Der folgende Schmorzwiebelsud mit Zwiebelstücken und Fichtennadeln sieht erst mal schön aus. Der Sud ist kräftig, wenngleich ich die Fichtenkomponente länger suche als mein Mann. Die Fichtennadeln sind zwar weich geschmort, hinterlassen bei mir trotzdem ein unangenehmes Mundgefühl. Für mich einer der schwächeren Gänge, bei meinem Mann in den TOP 3 des Abends – so unterschiedlich ist die Wahrnehmung.

Schmorzwiebel / Brühe und Fichte
Schmorzwiebel / Brühe und Fichte

Mit kaum mehr als zwei Elementen kommt auch der nächste Teller aus, ein Streifen saftigen Saiblings, der von Lauchasche bedeckt ist und dadurch einen kräftigen Rauchgeschmack erhält. Die dazu gegebene stark einreduzierte Karottenemulsion ist mir definitiv zu süß, nahezu klebrig, und lässt kaum noch die Grundsubstanz erkennen. Im Kontrast zu dem gut gegarten Fisch interessant, aber nicht zwingend erforderlich.

Saibling / Asche und Rapsöl
Saibling / Asche und Rapsöl

Weil es für die Optik als Stilmittel einfach gut taugt, wird auch auf dem nächsten Teller wieder geschichtet. Was sich unter der akkuraten Karottenpräsentation befand, ist bereits wieder aus meiner Erinnerung verschwunden. Die Karte erwähnt Anis und Walnuss und ganz zart dämmert es noch, aber eben nicht deutlich genug. Nächster Akt.

Karotte / Anis und Walnuss
Karotte / Anis und Walnuss

Der ist für mich in den TOP 3 des Abends. Unter einer Schicht kräftigen Pilzgelees, die von einer hauchdünnen Scheibe Lardo bedeckt ist, finden sich säuerlich eingeweckte Pilze und schwarze Johannisbeeren als Geleetupfen. Das gibt interessante Kombinationen, je nachdem, wie stark man alles miteinander kombiniert. Gefällt mir ausgesprochen gut. Was aber auch daran liegen könnte, dass ich Pilze generell sehr gerne mag.

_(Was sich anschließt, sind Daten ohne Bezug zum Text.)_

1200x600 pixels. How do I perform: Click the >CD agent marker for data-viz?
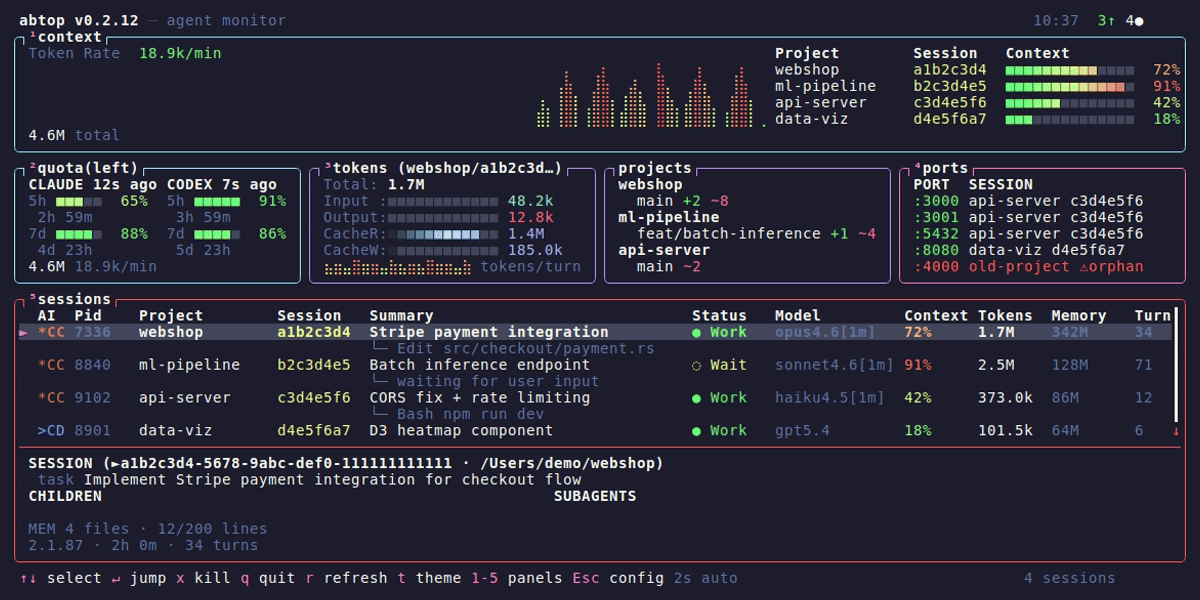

Pilzessig / grüner Speck und schwarze Johannisbeere
Pilzessig / grüner Speck und schwarze Johannisbeere

Der Übergang in den Dessertbereich ist abrupt, aber auch das scheint hier zum Konzept zu gehören. Unter einer hauchdünnen Platte befindet sich geeiste Milch und Heidelbeerkompott. Das ist kühl erfrischend und noch am nächsten an dem, was man klassischerweise mit Nachtisch assoziieren würde. Hat mir sehr gut geschmeckt.

Erinnerungen an Kindertage: Heidelbeeren und Milch
Erinnerungen an Kindertage: Heidelbeeren und Milch

Das abschließende Dessert wird von einem der Köche an den Tisch gebracht und etwas wortkarg vollendet. Drei Tage gekochte Bete, die dadurch dick, cremig und an Rübensirup erinnernd als Creme an die Schüsselwand drapiert wurde, wird mit einem Granité von Aroniabeere und Rose versehen. Das gibt interessante Kontraste und sicher ist es ein schöner Lerneffekt zu erfahren, was aus Rote Bete nach so langer Garung wird. In Summe war mir das aber erneut zu süß und mit dem ersten Dessert war ich glücklicher.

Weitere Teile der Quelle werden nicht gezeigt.